Désigne pour y procéder :
le docteur [W] [M]
[Adresse 3]
[Adresse 3] »
[Localité 5]
Lui donne mission, après avoir convoqué les parties, de :
– se faire communiquer le dossier médical de monsieur [I] [V],
– examiner monsieur [I] [V],
– détailler les blessures provoquées par l’accident du travail du 27 novembre 2018,
– décrire précisément les séquelles consécutives à l’accident du 27 novembre 2018 et indiquer les actes et gestes devenus limités ou impossibles,
– indiquer la durée de la période pendant laquelle la victime a été dans l’incapacité totale de poursuivre ses activités personnelles,
– indiquer la durée de la période pendant laquelle la victime a été dans l’incapacité partielle de poursuivre ses activités personnelles et évaluer le taux de cette incapacité,
– dire si l’état de la victime a nécessité l’assistance constante ou occasionnelle d’une tierce personne avant la consolidation par la sécurité sociale et, dans l’affirmative, préciser la nature de l’assistance et sa durée quotidienne,
– dire si monsieur [I] [V] subit, du fait de l’accident et après consolidation, un déficit fonctionnel permanent définit comme une altération permanente d’une ou plusieurs fonctions physiques, sensorielles ou mentales, ainsi que des douleurs permanentes ou tout autre trouble de santé entraînant une limitation d’activité ou une restriction de participation à la vie en société, et en évaluer l’importance et en chiffrer le taux,
– dire si l’état de la victime nécessite ou a nécessité un aménagement de son logement,
– dire si l’état de la victime nécessite ou a nécessité un aménagement de son véhicule,
– donner tous éléments pour apprécier si la victime a perdu une chance de promotion professionnelle,
– évaluer les souffrances physiques et morales consécutives à l’accident,
– évaluer le préjudice esthétique consécutif à l’accident,
– évaluer le préjudice d’agrément consécutif à l’accident,
– évaluer le préjudice sexuel consécutif à l’accident,
– dire si la victime subit une perte de chance de réaliser un projet de vie familiale,
– dire si la victime subit des préjudices exceptionnels et s’en expliquer,
– dire si l’état de la victime est susceptible de modifications ;
Dit que l’expert devra prendre en considération les observations et réclamations des parties, qu’il devra les joindre à son avis lorsqu’elles sont écrites et que les parties le demandent et qu’il devra faire mention des suites qui leur aura donné ;
Dit qu’il pourra pour ce faire adresser un pré-rapport aux parties et rappelle que lorsqu’il a fixé aux parties un délai pour formuler leurs observations et réclamations, l’expert n’est pas tenu de prendre en compte celles qui ont été faites après l’expiration de ce délai, à moins qu’il n’existe une cause grave et dûment justifiée, auquel cas il en fait rapport au juge ;
Dit que l’expert déposera son rapport au greffe du pôle social du Tribunal judiciaire de LYON dans les 6 mois de sa saisine et en transmettra une copie à chacune des parties.

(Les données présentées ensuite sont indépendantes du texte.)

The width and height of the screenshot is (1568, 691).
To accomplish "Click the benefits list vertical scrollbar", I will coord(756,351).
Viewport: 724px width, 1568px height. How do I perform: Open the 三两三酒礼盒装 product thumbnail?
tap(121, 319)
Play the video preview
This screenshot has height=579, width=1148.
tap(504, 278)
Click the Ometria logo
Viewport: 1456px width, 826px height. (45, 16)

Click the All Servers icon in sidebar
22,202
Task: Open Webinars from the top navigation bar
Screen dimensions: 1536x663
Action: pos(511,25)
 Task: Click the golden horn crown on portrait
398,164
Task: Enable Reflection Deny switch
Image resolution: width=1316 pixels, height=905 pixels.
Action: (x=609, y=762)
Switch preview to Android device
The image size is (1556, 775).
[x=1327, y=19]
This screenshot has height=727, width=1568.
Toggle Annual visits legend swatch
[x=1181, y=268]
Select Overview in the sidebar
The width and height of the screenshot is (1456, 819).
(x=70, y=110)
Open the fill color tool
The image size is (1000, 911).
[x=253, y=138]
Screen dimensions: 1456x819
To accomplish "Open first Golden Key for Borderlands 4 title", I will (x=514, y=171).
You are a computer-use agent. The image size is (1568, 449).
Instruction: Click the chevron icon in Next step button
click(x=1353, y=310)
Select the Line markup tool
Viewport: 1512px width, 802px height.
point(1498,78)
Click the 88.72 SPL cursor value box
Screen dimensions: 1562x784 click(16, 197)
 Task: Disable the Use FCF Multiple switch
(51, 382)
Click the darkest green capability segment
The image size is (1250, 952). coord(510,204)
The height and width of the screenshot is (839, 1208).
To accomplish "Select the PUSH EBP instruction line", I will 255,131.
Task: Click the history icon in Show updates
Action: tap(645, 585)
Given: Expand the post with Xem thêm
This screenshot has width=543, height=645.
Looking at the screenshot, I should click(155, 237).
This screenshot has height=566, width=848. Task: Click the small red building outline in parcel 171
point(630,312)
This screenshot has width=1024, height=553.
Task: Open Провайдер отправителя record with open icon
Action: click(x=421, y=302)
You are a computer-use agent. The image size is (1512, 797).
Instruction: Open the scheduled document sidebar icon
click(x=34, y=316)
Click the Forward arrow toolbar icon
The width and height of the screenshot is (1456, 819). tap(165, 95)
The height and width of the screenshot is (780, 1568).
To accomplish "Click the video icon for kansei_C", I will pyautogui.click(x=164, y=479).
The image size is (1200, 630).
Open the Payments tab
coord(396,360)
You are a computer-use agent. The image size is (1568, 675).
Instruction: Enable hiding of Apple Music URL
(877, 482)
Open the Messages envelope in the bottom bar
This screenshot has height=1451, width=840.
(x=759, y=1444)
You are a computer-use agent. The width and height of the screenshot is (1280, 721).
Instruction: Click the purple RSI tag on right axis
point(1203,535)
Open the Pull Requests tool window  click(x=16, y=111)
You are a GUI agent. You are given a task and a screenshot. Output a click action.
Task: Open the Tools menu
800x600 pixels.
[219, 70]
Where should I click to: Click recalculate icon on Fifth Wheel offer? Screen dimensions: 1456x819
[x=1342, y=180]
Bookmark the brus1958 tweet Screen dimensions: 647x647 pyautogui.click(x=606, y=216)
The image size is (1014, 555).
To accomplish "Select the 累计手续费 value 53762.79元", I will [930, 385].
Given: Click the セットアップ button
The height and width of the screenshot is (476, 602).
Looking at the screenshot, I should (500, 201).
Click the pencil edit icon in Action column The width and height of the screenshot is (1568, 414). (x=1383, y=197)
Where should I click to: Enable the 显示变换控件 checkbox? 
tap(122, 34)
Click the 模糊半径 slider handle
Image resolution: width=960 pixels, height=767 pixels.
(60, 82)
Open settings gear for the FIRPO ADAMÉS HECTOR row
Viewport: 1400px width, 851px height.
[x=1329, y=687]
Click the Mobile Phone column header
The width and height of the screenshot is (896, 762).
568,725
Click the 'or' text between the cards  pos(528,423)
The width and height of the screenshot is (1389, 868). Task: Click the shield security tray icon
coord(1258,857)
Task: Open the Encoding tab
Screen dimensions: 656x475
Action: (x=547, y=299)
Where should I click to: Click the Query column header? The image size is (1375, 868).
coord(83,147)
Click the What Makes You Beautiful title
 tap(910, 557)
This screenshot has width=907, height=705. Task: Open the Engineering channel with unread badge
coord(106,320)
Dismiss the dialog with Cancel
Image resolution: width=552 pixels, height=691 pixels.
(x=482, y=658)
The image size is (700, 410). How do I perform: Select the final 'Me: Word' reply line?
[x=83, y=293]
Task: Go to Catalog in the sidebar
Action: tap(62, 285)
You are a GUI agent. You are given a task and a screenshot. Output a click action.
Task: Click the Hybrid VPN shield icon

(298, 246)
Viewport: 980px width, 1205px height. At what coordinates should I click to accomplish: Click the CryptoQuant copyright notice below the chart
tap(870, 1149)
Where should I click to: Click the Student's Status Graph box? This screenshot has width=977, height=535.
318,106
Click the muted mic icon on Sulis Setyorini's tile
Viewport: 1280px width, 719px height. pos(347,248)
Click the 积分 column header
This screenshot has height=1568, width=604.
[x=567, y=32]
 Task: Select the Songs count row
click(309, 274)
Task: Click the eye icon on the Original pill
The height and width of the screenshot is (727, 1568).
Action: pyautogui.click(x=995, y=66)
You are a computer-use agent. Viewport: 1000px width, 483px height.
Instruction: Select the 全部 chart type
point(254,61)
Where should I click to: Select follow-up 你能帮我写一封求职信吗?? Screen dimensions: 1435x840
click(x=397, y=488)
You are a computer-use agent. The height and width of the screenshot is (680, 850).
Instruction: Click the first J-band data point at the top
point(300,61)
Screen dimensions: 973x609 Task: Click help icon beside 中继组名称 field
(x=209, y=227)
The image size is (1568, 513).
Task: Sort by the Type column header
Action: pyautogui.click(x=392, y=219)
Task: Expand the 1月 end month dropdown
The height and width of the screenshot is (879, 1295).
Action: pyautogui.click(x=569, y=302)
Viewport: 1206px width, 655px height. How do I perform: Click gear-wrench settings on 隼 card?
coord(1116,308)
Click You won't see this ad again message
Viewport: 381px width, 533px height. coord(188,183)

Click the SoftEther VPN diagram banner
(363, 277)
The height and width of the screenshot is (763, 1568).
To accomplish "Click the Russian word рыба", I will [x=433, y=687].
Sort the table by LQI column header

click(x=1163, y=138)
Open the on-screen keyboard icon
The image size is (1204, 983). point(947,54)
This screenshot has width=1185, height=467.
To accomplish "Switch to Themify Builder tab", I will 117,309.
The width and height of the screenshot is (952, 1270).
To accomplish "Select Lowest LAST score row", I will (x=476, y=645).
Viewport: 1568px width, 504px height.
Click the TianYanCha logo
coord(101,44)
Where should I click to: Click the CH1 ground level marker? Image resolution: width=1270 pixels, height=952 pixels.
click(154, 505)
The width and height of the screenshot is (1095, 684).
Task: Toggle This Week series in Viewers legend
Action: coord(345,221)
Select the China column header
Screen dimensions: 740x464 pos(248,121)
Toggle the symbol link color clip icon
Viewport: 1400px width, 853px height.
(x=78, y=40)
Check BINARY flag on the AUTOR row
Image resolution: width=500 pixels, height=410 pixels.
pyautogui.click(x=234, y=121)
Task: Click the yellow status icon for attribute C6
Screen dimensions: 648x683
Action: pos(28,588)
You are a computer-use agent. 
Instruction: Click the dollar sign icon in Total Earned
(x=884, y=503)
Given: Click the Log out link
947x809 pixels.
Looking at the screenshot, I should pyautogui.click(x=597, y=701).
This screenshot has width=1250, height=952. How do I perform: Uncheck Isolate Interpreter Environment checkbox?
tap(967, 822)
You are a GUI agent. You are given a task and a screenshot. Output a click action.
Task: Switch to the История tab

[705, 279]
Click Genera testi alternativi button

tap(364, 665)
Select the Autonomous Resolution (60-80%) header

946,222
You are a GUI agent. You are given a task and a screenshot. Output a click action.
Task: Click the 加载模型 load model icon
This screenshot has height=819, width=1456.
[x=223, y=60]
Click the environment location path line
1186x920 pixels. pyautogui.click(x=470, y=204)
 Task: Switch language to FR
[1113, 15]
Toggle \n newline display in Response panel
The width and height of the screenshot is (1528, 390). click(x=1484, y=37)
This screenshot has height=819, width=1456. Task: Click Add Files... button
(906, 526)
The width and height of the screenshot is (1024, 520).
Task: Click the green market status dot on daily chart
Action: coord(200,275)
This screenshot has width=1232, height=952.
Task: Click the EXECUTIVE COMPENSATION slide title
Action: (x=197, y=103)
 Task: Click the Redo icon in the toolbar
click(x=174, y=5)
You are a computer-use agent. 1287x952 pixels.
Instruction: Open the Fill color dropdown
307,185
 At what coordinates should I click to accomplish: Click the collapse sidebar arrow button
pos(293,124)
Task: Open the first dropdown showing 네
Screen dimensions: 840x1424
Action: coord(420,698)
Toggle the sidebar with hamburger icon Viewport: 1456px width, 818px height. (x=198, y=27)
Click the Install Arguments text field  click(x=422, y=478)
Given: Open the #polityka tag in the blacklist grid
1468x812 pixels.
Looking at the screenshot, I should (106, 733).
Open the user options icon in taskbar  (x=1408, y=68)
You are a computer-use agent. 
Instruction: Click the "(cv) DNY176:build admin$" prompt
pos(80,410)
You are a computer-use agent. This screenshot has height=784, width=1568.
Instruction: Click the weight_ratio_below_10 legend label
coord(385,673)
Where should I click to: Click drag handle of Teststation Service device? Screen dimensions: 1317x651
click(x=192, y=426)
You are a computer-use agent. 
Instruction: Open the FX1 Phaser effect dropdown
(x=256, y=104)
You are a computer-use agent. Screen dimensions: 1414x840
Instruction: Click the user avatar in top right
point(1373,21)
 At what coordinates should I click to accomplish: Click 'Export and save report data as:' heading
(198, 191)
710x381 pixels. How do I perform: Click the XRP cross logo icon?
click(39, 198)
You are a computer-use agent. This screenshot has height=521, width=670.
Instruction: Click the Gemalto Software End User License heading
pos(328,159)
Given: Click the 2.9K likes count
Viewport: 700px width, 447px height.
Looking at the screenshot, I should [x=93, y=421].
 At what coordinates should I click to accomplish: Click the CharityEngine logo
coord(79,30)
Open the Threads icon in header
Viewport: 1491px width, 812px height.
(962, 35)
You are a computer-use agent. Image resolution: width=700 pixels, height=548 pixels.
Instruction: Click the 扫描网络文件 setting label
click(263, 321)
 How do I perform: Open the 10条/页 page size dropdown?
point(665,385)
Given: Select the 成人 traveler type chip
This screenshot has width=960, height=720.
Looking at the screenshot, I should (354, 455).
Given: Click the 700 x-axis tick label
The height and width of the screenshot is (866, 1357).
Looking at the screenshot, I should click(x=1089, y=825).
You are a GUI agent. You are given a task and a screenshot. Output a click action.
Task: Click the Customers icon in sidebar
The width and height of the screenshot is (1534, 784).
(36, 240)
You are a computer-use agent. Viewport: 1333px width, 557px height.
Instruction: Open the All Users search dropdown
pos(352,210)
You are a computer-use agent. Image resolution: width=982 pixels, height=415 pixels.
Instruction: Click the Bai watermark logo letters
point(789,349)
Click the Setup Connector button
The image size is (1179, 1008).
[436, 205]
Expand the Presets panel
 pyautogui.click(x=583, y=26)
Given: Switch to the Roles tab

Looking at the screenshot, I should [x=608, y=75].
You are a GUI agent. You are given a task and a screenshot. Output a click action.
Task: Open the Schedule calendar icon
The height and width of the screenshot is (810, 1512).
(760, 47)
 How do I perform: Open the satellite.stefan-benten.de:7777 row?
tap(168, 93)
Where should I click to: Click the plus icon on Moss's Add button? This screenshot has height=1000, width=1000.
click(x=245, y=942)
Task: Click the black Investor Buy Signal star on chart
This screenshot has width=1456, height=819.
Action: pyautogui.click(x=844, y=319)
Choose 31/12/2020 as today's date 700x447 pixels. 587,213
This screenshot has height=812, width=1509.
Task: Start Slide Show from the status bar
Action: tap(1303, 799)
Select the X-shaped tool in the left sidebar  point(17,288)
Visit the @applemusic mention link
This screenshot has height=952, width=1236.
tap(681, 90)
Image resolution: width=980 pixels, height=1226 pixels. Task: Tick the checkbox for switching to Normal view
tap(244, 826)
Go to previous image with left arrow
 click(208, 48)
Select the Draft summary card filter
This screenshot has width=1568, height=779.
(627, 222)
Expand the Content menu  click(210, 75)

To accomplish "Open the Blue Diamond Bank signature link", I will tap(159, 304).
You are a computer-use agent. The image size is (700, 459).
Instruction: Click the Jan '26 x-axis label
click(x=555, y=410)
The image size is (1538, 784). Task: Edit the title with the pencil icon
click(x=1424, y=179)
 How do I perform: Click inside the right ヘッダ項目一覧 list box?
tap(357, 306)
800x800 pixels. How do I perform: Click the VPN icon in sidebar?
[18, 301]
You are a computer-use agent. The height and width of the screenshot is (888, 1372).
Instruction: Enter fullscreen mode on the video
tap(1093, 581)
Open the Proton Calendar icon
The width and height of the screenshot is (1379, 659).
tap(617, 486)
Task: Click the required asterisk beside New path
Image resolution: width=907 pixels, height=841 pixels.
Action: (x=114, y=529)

Dit que la caisse primaire d’assurance maladie doit faire l’avance de la provision et des frais de l’expertise médicale et qu’elle procédera au recouvrement de l’intégralité des sommes dont elle serait amenée à faire l’avance directement auprès de l’employeur.
Dit que la société [7] doit garantir la société [6] des sommes mises à sa charge au titre du capital servi, des indemnisations allouées en réparation des préjudices subis, des frais d’expertise et de l’indemnité allouée au titre de l’article 700 du CPC.
Condamne la société [6] garantie par la société [7] à payer à monsieur [V] la somme de DEUX MILLE euros (2 000 €) au titre de l’article 700 du CPC.
Déboute les parties de leurs autres demandes.
Réserve les dépens.
Ainsi jugé et mis à disposition au greffe du tribunal le 3 février 2025 et signé par la présidente et la greffière.